PROBLEM DESCRIPTION: From the listing below, extract every line from the very first one through the line containing "will click(1224, 357).", inclusive, and reproduce them without any change.

SUPPLIED MATERIAL:
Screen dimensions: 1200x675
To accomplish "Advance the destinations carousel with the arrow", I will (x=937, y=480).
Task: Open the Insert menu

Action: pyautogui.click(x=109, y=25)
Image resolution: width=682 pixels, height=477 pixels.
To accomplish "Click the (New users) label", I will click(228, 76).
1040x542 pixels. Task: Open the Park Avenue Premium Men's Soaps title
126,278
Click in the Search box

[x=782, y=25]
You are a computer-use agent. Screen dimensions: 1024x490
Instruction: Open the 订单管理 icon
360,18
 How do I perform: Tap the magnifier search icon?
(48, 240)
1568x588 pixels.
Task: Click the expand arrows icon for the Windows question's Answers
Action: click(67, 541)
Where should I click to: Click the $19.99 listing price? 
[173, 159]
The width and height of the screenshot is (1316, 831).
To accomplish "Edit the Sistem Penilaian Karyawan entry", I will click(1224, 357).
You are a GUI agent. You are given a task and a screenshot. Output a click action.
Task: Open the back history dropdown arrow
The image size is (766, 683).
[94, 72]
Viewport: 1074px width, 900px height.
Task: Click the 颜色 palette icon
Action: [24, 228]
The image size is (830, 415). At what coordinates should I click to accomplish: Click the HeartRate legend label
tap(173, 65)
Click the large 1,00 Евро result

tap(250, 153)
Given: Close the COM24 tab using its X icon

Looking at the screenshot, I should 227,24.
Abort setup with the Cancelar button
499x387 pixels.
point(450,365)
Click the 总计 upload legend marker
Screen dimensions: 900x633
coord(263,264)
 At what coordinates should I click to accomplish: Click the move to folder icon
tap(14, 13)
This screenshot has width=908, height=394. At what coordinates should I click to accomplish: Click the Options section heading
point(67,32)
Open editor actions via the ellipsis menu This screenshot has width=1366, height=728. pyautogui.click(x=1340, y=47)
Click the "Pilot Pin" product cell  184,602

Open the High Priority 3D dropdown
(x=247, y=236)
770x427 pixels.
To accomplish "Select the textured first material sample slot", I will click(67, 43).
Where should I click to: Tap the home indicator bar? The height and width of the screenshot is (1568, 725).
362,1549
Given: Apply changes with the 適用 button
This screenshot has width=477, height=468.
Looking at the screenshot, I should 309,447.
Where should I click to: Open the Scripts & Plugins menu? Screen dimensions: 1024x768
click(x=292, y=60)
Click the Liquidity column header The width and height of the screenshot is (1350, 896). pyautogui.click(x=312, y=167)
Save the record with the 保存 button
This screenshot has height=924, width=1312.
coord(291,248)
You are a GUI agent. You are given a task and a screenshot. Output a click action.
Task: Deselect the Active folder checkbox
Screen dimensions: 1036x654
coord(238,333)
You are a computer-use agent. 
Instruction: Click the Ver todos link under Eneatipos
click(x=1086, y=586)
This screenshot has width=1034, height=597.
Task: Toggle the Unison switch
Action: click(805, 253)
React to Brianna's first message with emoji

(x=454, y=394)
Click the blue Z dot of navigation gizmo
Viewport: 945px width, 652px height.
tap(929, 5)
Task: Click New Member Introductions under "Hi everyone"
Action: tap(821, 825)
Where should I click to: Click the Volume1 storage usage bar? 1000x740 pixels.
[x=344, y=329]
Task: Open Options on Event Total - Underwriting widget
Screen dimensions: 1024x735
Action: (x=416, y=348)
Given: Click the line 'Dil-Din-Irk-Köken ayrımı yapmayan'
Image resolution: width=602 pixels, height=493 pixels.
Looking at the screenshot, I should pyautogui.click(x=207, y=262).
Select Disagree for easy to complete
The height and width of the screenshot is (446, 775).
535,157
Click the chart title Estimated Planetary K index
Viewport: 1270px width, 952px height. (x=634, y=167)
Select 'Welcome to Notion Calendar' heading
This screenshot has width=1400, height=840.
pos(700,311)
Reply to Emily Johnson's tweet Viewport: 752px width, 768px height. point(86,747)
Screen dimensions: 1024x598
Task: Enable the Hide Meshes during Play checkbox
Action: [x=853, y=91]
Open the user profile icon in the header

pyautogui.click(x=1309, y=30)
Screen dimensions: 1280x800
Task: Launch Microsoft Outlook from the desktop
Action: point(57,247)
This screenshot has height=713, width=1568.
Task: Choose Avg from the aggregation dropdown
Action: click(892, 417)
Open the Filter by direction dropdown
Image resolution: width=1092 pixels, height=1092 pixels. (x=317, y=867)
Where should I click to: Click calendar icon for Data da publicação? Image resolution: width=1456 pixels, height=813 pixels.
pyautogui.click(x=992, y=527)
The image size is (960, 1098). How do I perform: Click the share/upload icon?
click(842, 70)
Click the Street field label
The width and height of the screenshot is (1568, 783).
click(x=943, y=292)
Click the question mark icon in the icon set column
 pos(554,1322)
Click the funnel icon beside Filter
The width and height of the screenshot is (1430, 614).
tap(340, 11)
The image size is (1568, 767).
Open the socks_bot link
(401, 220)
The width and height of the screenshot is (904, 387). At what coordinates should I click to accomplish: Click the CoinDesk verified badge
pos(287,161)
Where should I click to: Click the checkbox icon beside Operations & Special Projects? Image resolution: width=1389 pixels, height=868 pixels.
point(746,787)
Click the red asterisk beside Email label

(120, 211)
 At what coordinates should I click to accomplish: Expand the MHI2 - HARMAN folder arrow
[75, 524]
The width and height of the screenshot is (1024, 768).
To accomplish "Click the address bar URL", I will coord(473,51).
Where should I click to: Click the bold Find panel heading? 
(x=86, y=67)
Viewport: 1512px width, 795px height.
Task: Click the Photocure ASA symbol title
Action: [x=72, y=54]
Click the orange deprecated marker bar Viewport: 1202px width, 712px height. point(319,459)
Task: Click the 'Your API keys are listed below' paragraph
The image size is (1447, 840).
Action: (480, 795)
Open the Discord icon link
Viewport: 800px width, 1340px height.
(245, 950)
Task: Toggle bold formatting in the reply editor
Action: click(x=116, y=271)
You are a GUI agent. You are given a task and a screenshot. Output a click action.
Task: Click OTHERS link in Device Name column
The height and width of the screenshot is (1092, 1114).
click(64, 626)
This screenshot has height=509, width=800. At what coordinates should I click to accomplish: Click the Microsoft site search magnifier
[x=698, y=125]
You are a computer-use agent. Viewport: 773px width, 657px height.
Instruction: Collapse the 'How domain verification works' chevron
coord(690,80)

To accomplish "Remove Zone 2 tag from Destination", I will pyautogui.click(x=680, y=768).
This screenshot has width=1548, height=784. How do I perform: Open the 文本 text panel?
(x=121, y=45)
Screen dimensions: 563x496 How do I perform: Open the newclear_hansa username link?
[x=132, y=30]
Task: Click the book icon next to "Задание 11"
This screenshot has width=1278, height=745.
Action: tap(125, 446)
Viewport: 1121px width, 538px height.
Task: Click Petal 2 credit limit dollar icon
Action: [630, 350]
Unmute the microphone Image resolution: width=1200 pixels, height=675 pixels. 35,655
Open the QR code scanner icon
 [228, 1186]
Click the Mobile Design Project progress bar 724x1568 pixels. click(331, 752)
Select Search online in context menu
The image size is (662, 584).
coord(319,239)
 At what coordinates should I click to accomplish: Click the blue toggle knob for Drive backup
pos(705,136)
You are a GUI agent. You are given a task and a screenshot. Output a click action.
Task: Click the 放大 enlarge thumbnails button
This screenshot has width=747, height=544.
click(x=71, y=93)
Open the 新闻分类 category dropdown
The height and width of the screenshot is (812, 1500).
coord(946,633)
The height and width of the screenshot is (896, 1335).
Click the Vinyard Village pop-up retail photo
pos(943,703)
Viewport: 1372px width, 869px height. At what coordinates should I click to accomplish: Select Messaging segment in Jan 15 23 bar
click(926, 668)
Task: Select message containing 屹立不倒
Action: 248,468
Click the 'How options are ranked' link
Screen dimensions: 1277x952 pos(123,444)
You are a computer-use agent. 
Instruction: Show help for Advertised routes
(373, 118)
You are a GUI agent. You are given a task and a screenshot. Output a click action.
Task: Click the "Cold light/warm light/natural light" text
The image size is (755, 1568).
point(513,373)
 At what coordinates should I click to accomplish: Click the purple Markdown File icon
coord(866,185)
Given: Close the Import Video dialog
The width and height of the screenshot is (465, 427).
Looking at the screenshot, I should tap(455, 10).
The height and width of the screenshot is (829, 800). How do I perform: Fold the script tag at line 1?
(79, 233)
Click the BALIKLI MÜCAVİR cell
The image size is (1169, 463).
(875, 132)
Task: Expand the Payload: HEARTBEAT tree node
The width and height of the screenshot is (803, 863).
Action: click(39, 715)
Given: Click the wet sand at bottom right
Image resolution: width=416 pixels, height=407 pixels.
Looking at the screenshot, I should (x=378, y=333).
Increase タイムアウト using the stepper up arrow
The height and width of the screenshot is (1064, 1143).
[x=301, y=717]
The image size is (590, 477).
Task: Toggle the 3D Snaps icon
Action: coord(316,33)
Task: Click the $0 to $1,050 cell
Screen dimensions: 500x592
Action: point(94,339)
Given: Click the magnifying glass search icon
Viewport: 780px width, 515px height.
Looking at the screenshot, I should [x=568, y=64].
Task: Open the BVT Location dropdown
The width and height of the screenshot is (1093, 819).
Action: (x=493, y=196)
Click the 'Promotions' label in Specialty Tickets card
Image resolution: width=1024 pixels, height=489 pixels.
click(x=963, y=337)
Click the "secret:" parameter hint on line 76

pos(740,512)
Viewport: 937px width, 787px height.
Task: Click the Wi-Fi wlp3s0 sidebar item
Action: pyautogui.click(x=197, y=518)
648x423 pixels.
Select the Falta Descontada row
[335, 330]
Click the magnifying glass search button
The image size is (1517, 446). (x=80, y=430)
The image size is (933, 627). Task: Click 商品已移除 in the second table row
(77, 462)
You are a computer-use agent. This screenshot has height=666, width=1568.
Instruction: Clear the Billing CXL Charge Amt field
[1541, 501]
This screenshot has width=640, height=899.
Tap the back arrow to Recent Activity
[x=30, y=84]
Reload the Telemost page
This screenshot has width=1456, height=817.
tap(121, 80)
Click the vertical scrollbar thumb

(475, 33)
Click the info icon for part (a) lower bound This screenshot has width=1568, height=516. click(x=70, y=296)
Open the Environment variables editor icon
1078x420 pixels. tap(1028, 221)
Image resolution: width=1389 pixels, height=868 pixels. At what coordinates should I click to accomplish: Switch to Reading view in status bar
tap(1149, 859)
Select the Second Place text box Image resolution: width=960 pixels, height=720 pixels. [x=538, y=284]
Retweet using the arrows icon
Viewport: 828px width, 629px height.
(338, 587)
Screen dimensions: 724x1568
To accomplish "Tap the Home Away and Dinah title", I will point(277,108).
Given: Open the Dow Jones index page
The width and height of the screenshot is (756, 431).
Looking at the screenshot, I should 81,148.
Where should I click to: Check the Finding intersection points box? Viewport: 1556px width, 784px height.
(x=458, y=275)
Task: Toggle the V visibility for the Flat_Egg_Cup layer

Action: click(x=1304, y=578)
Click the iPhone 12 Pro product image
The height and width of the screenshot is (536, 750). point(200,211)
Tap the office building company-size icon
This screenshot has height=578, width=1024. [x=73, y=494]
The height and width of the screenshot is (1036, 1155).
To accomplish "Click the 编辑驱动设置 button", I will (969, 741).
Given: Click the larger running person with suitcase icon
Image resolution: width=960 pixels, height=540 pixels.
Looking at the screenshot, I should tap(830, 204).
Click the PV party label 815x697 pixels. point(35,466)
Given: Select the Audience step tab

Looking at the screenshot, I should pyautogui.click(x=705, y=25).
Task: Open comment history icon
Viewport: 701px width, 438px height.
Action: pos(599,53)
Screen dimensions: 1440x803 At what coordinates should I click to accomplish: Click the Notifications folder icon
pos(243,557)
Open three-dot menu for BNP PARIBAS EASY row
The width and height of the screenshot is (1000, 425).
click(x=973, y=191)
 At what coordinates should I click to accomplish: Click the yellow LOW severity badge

THE RESPONSE:
Screen dimensions: 1200x675
To accomplish "Advance the destinations carousel with the arrow", I will (x=937, y=480).
Task: Open the Insert menu

Action: pyautogui.click(x=109, y=25)
Image resolution: width=682 pixels, height=477 pixels.
To accomplish "Click the (New users) label", I will click(228, 76).
1040x542 pixels. Task: Open the Park Avenue Premium Men's Soaps title
126,278
Click in the Search box

[x=782, y=25]
You are a computer-use agent. Screen dimensions: 1024x490
Instruction: Open the 订单管理 icon
360,18
 How do I perform: Tap the magnifier search icon?
(48, 240)
1568x588 pixels.
Task: Click the expand arrows icon for the Windows question's Answers
Action: click(67, 541)
Where should I click to: Click the $19.99 listing price? 
[173, 159]
The width and height of the screenshot is (1316, 831).
To accomplish "Edit the Sistem Penilaian Karyawan entry", I will click(1224, 357).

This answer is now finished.